Source passage:
▬▬▬
DENVER — After demolishing the Denver Nuggets with a dazzling and delicious performance that will go down in Portland Trail Blazers lore, CJ McCollum climbed the steps of the Pepsi Center in Section 129 in search of a hug.
Sitting in a seat on the aisle about 15 rows up was Kathy Andrews, McCollum’s mother, and as her son sauntered up the steps, a tailored green suit draped around his shoulders, he couldn’t help but flash a victorious grin. Andrews pointed her cell phone at McCollum as he ascended, no doubt snatching video of the moment, and as he reached her she rose to share a Mother’s Day embrace the two will never forget.
“He said he was going to do a good job for me,” Andrews said. “I told him that all I wanted for Mother’s Day was a win. He was like, ‘I told you so!”
Fueled by the most impressive and important performance of McCollum’s career, a little redemption from Evan Turner and a whole lot of guts, the Blazers defeated the Nuggets 100-96 Sunday afternoon in Game 7 of the Western Conference Semifinals. It clinched a 4-3 series victory for the Blazers, who were playing just the fourth Game 7 in franchise history, and delivered a date with the vaunted Golden State Warriors in the Western Conference finals.
It’s the seventh time in franchise history — and first since 2000 — the Blazers will play in the conference finals.
▬▬▬
Record excerpts:

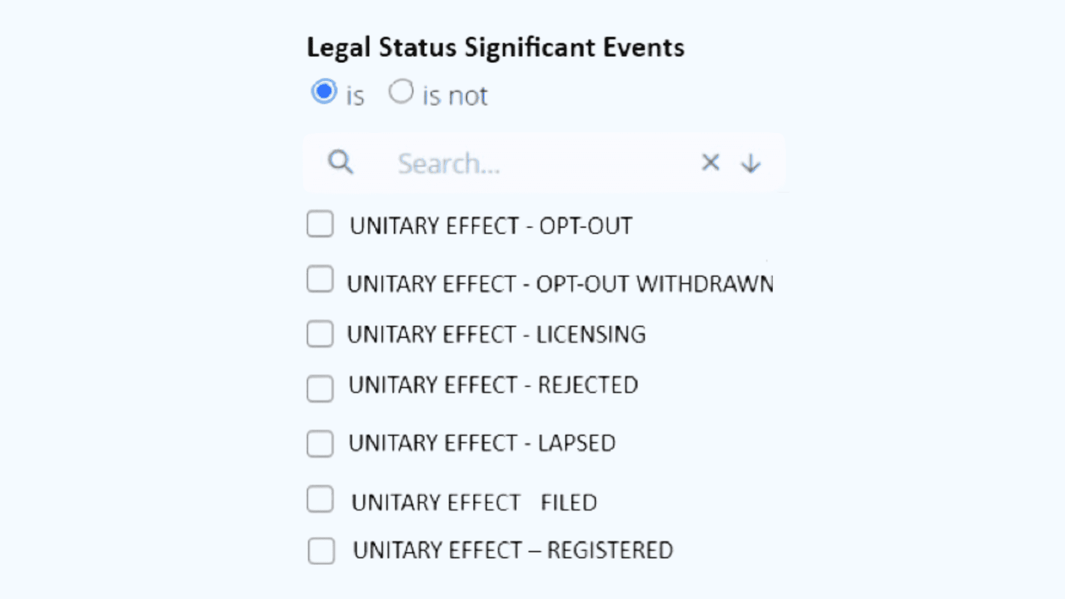Select the "is not" radio button
The image size is (1065, 599).
(x=401, y=92)
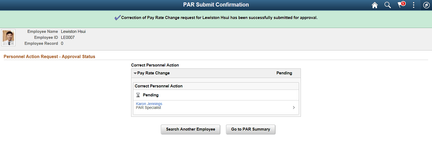Click the Employee ID value LE0007
Screen dimensions: 432x142
tap(68, 37)
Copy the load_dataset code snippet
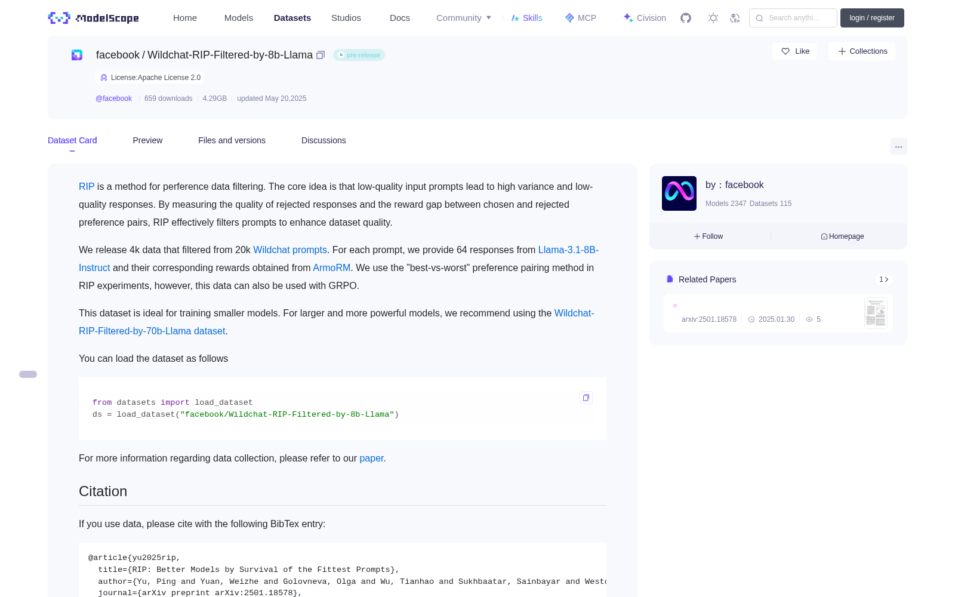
▬▬▬
Exercise requirements:
1. Reproduce word for word the part of the Blazers article that begins at the words "DENVER — After" and stops after "search of a hug.".
2. In the Blazers article, what was the final score of Game 7?
3. Carry the Blazers article on from its last sentence with the next few paragraphs.

Task-by-task answers:
1.
DENVER — After demolishing the Denver Nuggets with a dazzling and delicious performance that will go down in Portland Trail Blazers lore, CJ McCollum climbed the steps of the Pepsi Center in Section 129 in search of a hug.

2. The Blazers beat the Nuggets 100-96.

3.
“We don’t stop, we don’t quit,” Moe Harkless said. “When we came in at halftime, there was nobody in this locker room that thought we were going to lose the game. We showed it on the floor, we’ve showed that all season, all playoffs. We’ve been in situations where we had to really, really fight to come out on top. We’re at our best when our backs are against the wall. And I think we showed that again.”
Indeed. Much like this improbable playoff run, the Blazers had to overcome a mound of adversity to keep their championship dreams alive.
They scored just 17 points in the first quarter. They trailed by 17 points in the second quarter. They shot just 15 percent from three-point range. Damian Lillard had one of the coldest playoff outings of his career, Rodney Hood suffered a scary left knee injury and Zach Collins encountered foul trouble.
But as if guided by fate — or the spirt of owner Paul Allen, some of them say — the resilient Blazers responded as they have all season when tragedy or challenge or injury strikes.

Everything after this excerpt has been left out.